Usted está aquí: jueves 12 de abril de 2007 Opinión Campos de batalla

Margo Glantz

Campos de batalla

No sé, nadie lo sabe, ¿por qué estos viajes circulares que me hacen regresar año tras año a las mismas ciudades, Madrid, Berlín, París? Advierto los cambios, y para mí sin embargo el tiempo no ha transcurrido. Una vez en 1989, estando en París, la ciudad se regocija: el Muro de Berlín se ha derrumbado; Libération, entonces todavía un gran periódico, no ha podido dar la noticia, una huelga -no recuerdo debido a qué- se lo ha impedido.

Me alberga la amiga de una amiga, amablemente; salimos a celebrar en uno de esos bistrocitos de Menilmontant, todavía hoy un barrio donde se sigue viviendo como en un barrio normal con parisinos, como antes en el Barrio Latino o en el Marais, ahora carísimos, con boutiques de diseñadores y unas pocas librerías; en pie los tradicionales Les deux Magots, Le Flore o enfrente la Brasserie Lipp, frecuentados por allá de los años 50 por Sartre, Simone de Beauvoir, Juliette Greco, toda vestida de negro, hoy, en esencia, una continuación de los escaparates de Armani o de Hugo Boss. Afortunadamente, en medio e intacta, la librería La Hune, que ha triunfado contra los especuladores que deseaban instalar nuevas boutiques.

En 1990 regreso a Berlín, quedan algunos tramos del muro; en dos ocasiones lo había atravesado salvando obstáculos; de súbito, el Metro se cortaba en este recorrido restablecido en su trazado natural. Los edificios ostentaban y ostentan el impacto de la metralla, edificios inhóspitos y lóbregos, ahora en su nuevo esplendor neoliberal.

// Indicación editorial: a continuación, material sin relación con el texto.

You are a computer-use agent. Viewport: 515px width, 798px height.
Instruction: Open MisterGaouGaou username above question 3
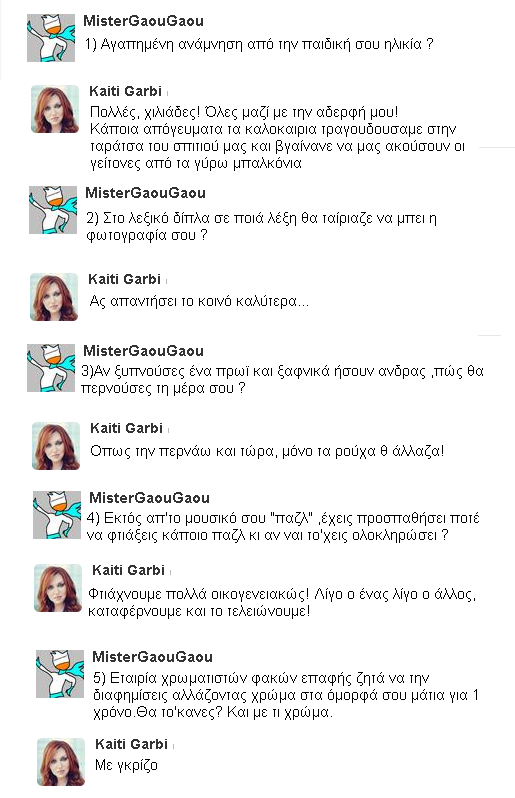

Decido visitar Dresden, situada en la Alemania Oriental, bombardeada por los ingleses al final de la segunda guerra, hecho recordado magistralmente por el cineasta polaco Wajda en Esta noche muere una ciudad. Cuando llegué, la plaza central ostentaba aún sus ruinas, la más notoria, la Catedral de Nuestra Señora; la pinacoteca, famosísima, empezaba a reorganizarse: camino entre escombros y pienso que sería mejor entrar a ver las pinturas.

De ese viaje recuerdo apenas a los siempre celebrados angelitos de Rafael, apoyados en una pared casi invisible en la parte inferior del gran lienzo, con sus caritas meditabundas, porque encima de ellos, y suspendida entre las nubes, la Virgen aparece en majestad.

He vuelto a Dresden hace unos días, la ciudad ha sido milagrosamente reconstruida; me entero al leer la guía de que ya había sido destruida a finales del siglo XIX y reconstruida antes de la guerra. La han vuelto a dejar intacta, todo es nuevo, hechizo, blanco, perfecto, los enormes cuadros del Canaletto quien, como yo, deambulaba de ciudad en ciudad en el siglo XVIII, les ha permitido a los arquitectos restaurarla con precisión laboriosa.

Esta vez visito varias veces el museo, una retrospectiva de los Cranach, padre e hijo, es fascinante: condes, buenos, malos, heroicos, guerreros, aparecen retratados con sus trajes de ceremonia, algunas de las mujeres vestidas de terciopelo púrpura con minuciosos plisados y pesadas cadenas de oro macizo y collares de piedras preciosas tienen a sus pies un perro faldero, mechudo, blanco.

Los condes o duques o marqueses llevan vestimentas elaboradas con incisiones -me hacen recordar los cuadros de Lucio Fontana- y además de empuñar una espada y de exhibir de manera espectacular -y muy protegida- su virilidad, se dejan retratar acompañados por su perro preferido, un enorme mastín o un rotweiler -¿acaso no estamos en Alemania?

No puedo menos que suspirar: al llegar a Berlín el primero de abril me entero de que mi perra Lola, blanquinegra y callejera, no puede caminar ni comer. El veterinario me dice por teléfono que sería mejor sacrificarla. Su desaparición durante mi ausencia me entristece. Cuando visito por enésima vez la pinacoteca de la ciudad y veo los cuadros del renacimiento alemán, lo único que me interesa es detectar a los múltiples perros que aparecen pintados de manera indiscriminada, ya se trate de un nacimiento, una pasión o una resurrección de Cristo, o del retrato solemne de algún caballero teutón.

En la noche escucho con la filarmónica, dirigida por Pierre Boulez, la Segunda Sinfonía de Mahler, la oigo como si el compositor denigrado por los nazis la hubiese escrito como un Réquiem para despedir a mi Lolita.

El día anterior, Baremboim ha dirigido la Primera Sinfonía, El titán, ha cantado Thomas Quasthoff, quien debido a la talidomida carece de piernas y brazos y es solamente una voz.